--- START ---

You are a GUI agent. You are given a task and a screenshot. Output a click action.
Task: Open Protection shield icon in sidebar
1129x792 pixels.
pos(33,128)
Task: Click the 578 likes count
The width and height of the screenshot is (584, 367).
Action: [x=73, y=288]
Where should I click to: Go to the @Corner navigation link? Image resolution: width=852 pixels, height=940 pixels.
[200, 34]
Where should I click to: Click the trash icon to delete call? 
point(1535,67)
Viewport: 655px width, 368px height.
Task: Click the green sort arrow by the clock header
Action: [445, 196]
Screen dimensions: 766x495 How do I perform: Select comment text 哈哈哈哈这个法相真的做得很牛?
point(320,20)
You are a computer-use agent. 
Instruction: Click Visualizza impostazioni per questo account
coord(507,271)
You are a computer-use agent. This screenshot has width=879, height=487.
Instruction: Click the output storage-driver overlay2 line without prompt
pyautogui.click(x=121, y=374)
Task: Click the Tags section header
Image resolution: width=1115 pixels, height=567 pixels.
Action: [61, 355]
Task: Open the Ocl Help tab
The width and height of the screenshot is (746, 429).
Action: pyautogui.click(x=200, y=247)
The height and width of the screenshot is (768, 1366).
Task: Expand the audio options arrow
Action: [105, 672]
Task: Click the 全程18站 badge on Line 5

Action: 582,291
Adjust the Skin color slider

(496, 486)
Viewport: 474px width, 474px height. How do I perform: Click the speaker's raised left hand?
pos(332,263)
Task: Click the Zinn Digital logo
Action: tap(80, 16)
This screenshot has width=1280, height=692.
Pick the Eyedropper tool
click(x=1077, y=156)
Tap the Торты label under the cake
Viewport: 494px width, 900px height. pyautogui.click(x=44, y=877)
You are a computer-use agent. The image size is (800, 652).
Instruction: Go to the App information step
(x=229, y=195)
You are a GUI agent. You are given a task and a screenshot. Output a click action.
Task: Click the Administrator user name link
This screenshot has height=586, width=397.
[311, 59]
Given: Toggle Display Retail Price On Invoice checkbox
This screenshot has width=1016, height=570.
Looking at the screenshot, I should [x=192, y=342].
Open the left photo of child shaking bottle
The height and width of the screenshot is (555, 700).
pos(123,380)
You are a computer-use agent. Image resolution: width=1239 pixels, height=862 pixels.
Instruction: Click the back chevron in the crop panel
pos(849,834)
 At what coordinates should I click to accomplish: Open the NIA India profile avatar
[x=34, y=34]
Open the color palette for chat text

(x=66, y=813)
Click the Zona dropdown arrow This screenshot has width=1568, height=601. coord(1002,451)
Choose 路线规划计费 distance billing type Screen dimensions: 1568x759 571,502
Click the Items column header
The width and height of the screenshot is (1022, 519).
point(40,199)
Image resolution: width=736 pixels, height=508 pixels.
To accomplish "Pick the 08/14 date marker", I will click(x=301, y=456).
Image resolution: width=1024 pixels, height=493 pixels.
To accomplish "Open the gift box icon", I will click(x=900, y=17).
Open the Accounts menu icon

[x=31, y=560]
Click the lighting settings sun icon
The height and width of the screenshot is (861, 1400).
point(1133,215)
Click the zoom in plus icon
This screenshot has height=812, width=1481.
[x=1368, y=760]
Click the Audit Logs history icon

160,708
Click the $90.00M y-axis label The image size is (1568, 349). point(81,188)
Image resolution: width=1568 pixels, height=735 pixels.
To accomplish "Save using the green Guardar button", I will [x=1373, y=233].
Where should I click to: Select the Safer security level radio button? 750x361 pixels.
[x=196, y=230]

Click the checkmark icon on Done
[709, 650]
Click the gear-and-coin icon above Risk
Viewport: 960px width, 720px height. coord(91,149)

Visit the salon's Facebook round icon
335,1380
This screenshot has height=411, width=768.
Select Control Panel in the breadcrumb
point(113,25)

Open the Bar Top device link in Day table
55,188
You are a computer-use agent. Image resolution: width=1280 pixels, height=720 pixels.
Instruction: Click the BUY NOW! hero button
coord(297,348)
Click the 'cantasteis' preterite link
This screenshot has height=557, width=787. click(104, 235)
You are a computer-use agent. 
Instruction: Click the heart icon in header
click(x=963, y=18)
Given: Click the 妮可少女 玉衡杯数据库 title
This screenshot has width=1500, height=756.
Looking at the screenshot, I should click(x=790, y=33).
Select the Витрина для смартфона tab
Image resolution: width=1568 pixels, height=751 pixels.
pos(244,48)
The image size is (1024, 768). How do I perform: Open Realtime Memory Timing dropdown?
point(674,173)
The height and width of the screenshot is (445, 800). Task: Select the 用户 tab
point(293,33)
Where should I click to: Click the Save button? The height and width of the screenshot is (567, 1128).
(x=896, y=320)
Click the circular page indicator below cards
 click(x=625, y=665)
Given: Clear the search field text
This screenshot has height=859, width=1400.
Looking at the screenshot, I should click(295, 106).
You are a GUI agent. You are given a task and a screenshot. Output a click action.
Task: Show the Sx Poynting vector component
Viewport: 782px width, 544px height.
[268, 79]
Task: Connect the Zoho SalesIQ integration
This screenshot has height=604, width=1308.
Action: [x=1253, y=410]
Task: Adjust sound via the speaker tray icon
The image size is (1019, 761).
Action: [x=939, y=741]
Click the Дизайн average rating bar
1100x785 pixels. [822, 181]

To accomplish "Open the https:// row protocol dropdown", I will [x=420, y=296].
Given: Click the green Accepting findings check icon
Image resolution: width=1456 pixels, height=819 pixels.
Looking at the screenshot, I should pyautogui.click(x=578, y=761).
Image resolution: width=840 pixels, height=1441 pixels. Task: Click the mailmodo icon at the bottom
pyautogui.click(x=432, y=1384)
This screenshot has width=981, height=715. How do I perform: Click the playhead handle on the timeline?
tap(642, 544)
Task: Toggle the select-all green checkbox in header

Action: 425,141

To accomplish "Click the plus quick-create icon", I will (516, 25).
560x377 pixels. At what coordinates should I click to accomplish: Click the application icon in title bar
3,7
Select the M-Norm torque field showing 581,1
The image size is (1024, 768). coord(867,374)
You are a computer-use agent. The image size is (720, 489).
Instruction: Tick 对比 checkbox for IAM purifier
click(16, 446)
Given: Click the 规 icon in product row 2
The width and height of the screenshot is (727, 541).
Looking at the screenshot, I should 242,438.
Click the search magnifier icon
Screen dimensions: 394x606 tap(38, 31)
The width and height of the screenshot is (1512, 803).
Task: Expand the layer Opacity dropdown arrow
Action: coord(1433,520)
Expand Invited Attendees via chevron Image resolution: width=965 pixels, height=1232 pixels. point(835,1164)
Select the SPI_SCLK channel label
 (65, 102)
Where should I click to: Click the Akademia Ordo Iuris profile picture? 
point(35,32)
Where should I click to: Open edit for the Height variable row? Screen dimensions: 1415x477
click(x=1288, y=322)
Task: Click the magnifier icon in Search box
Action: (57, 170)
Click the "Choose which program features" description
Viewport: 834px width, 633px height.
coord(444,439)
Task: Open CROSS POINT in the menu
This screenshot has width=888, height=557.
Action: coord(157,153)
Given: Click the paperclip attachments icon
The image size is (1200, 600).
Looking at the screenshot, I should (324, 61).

--- END ---

• **Your goal**:
Take exactly the lines from the one containing "Pick the Eyedropper tool" through the one containing "Click the Zona" in the data above, and output them with nothing added.

• **Exercise answer**:
Pick the Eyedropper tool
click(x=1077, y=156)
Tap the Торты label under the cake
Viewport: 494px width, 900px height. pyautogui.click(x=44, y=877)
You are a computer-use agent. The image size is (800, 652).
Instruction: Go to the App information step
(x=229, y=195)
You are a GUI agent. You are given a task and a screenshot. Output a click action.
Task: Click the Administrator user name link
This screenshot has height=586, width=397.
[311, 59]
Given: Toggle Display Retail Price On Invoice checkbox
This screenshot has width=1016, height=570.
Looking at the screenshot, I should [x=192, y=342].
Open the left photo of child shaking bottle
The height and width of the screenshot is (555, 700).
pos(123,380)
You are a computer-use agent. Image resolution: width=1239 pixels, height=862 pixels.
Instruction: Click the back chevron in the crop panel
pos(849,834)
 At what coordinates should I click to accomplish: Open the NIA India profile avatar
[x=34, y=34]
Open the color palette for chat text

(x=66, y=813)
Click the Zona dropdown arrow This screenshot has width=1568, height=601. coord(1002,451)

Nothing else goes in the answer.